La prima volta. Il 9 novembre, per Giorgia Meloni, ci sarà il battesimo della trattativa con i sindacati. Dopo l’incontro della scorsa settimana tra la ministra del Lavoro, Marina Calderone, e le associazioni sindacali (praticamente tutte le sigle convocate al ministero), domani sarà la volta di Palazzo Chigi. L’incontro è stato richiesto con grande forza dalle confederazioni Cgil, Cisl, Uil, le cui segreterie non si sono accontentate degli annunci generici sulla riforma delle pensioni. Domani pomeriggio la prima prova del nove. I tempi sono molto stretti, perché le richieste dei sindacati riguardano tutte le scelte (dirette e indirette) che il governo si appresta a fare per la legge di Bilancio 2023, che deve essere chiusa a dicembre.
I tre segretari generali di Cgil, Cisl, Uil hanno chiesto l’incontro con una lettera alla presidenza del Consiglio dei ministri. È arrivata la convocazione per domani pomeriggio. L’ordine del giorno della riunione è dunque molto ricco: si parlerà del taglio del cuneo fiscale, delle misure contro l’aumento dei prezzi e dei costi energetici. Vanno, prima di tutto, indicate e trovate le risorse finanziarie, visto che solo per il taglio del 2% del cuneo fiscale servono 3,5 miliardi. Ma si parlerà anche di flat tax e di pensioni. Per il leader della Cgil, Maurizio Landini “c’è da capire quante risorse ci sono e dove vuole metterle il governo.
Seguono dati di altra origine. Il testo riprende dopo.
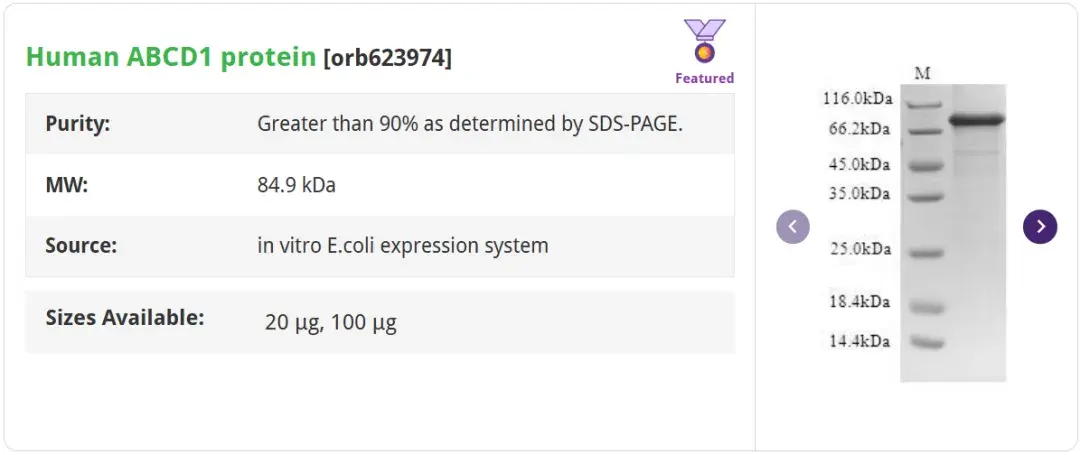The width and height of the screenshot is (1080, 455).
Task: Click the 116.0kDa marker label
Action: [856, 99]
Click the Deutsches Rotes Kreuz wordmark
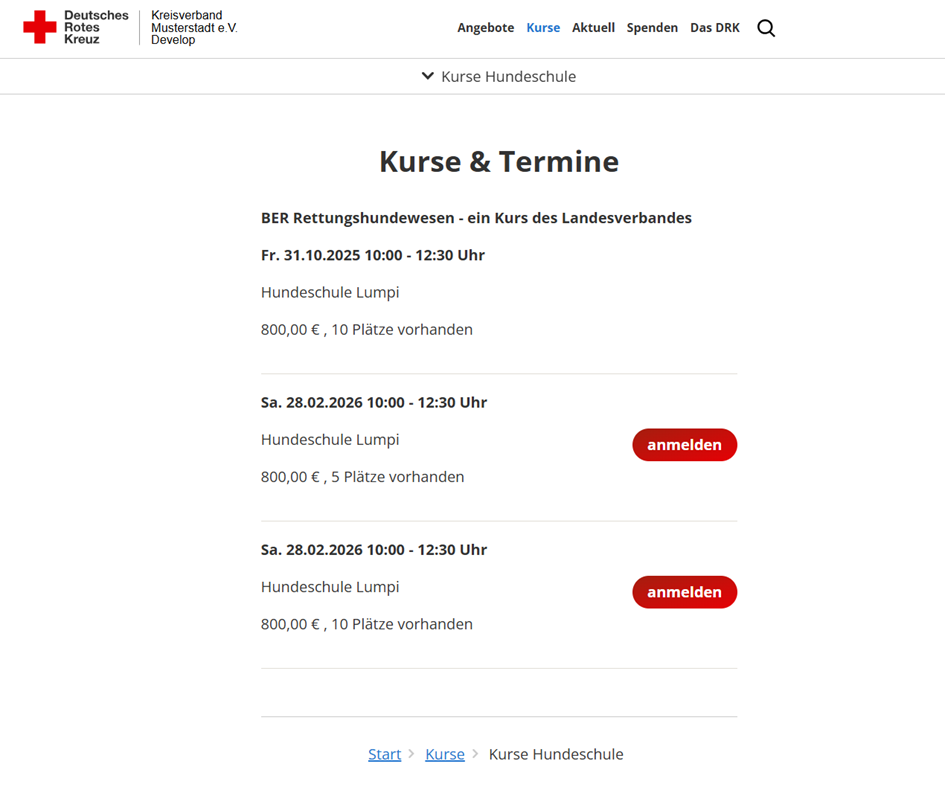 tap(96, 27)
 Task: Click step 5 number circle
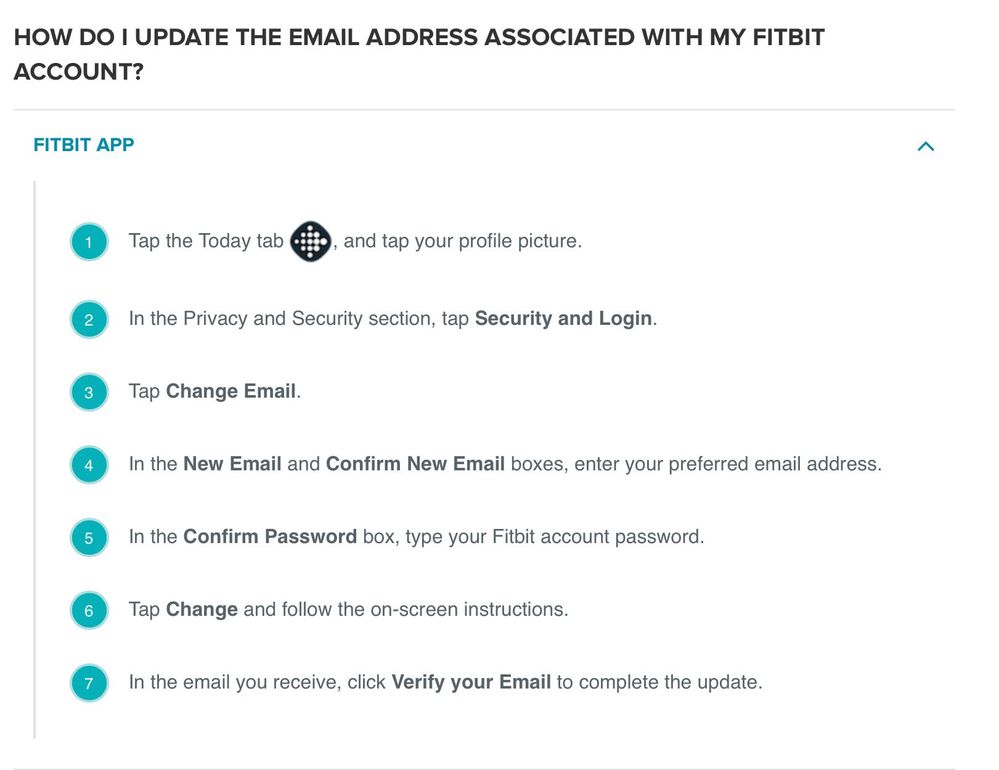(89, 538)

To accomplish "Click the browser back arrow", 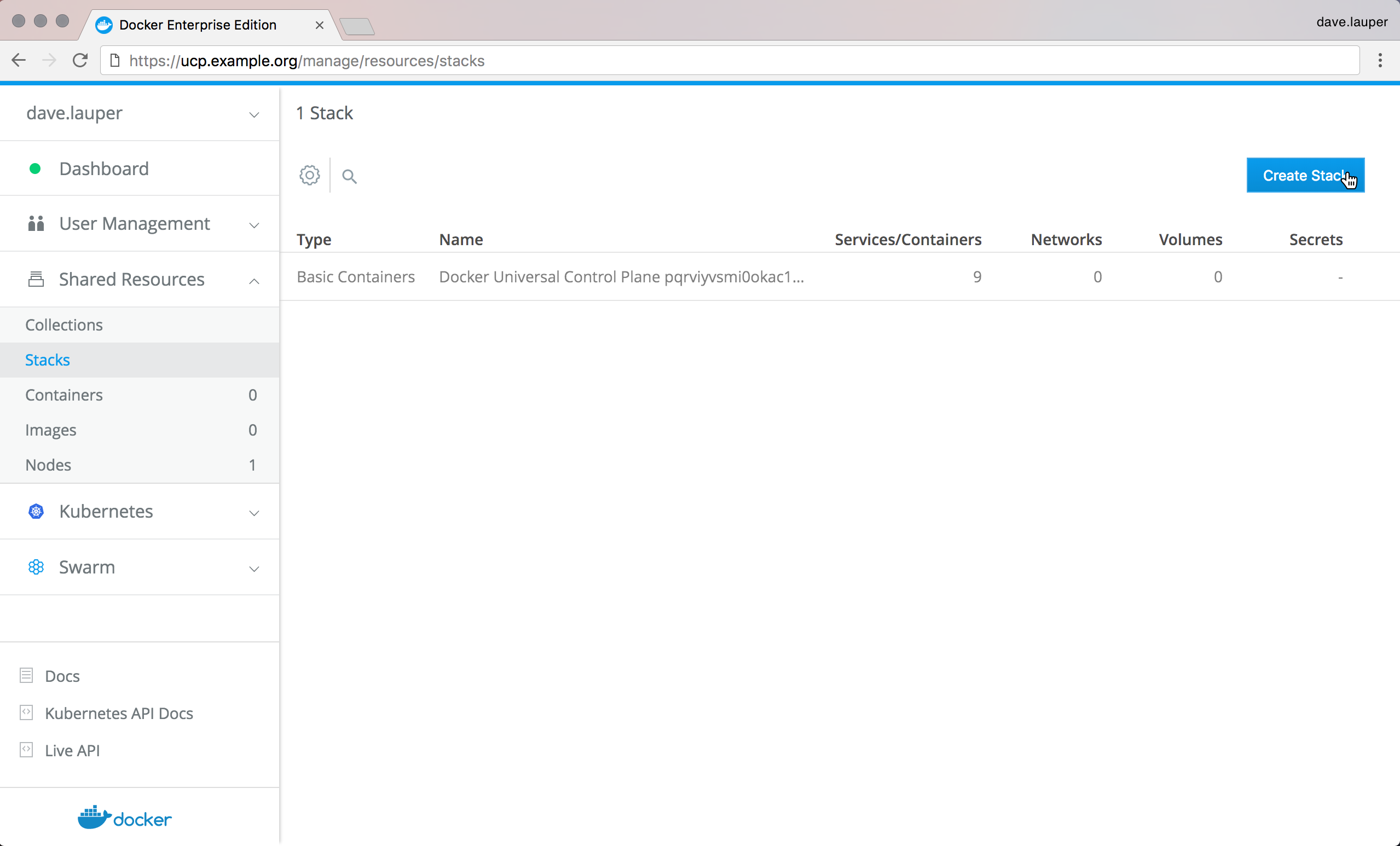I will 19,60.
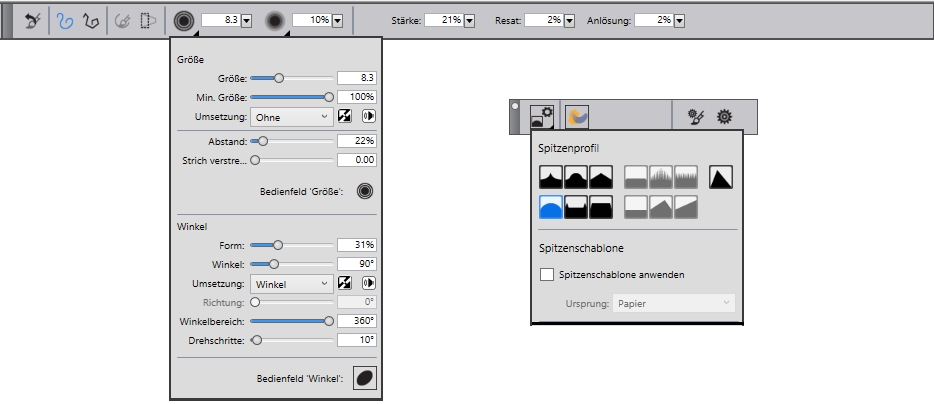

Se vengono destinate tutte all’emergenza energetica non vorrei che poi ci dicessero che per il cuneo fiscale non c’è più nulla”.
A proposito delle risorse da destinare alla manovra, la Cgil mette in evidenza la mancanza totale di riferimenti a un possibile intervento sugli extraprofitti e sulla riforma fiscale per reperire le risorse da redistribuire ai salari. Anche per la Uil la questione fiscale dovrà stare al centro delle scelte del governo, per favorire una redistribuzione reale della ricchezza, evitando la riproposizione di vecchie manovre che negli anni passati hanno favorito solo i ricchi e gli evasori. Per il numero uno della Uil, Pierpaolo Bombardieri, “bisognerebbe anche detassare gli aumenti contrattuali e la tredicesima”. Discorsi simili quelli della Cisl che mette in evidenza l’aumento vistoso e inaccettabile delle diseguaglianze sociali.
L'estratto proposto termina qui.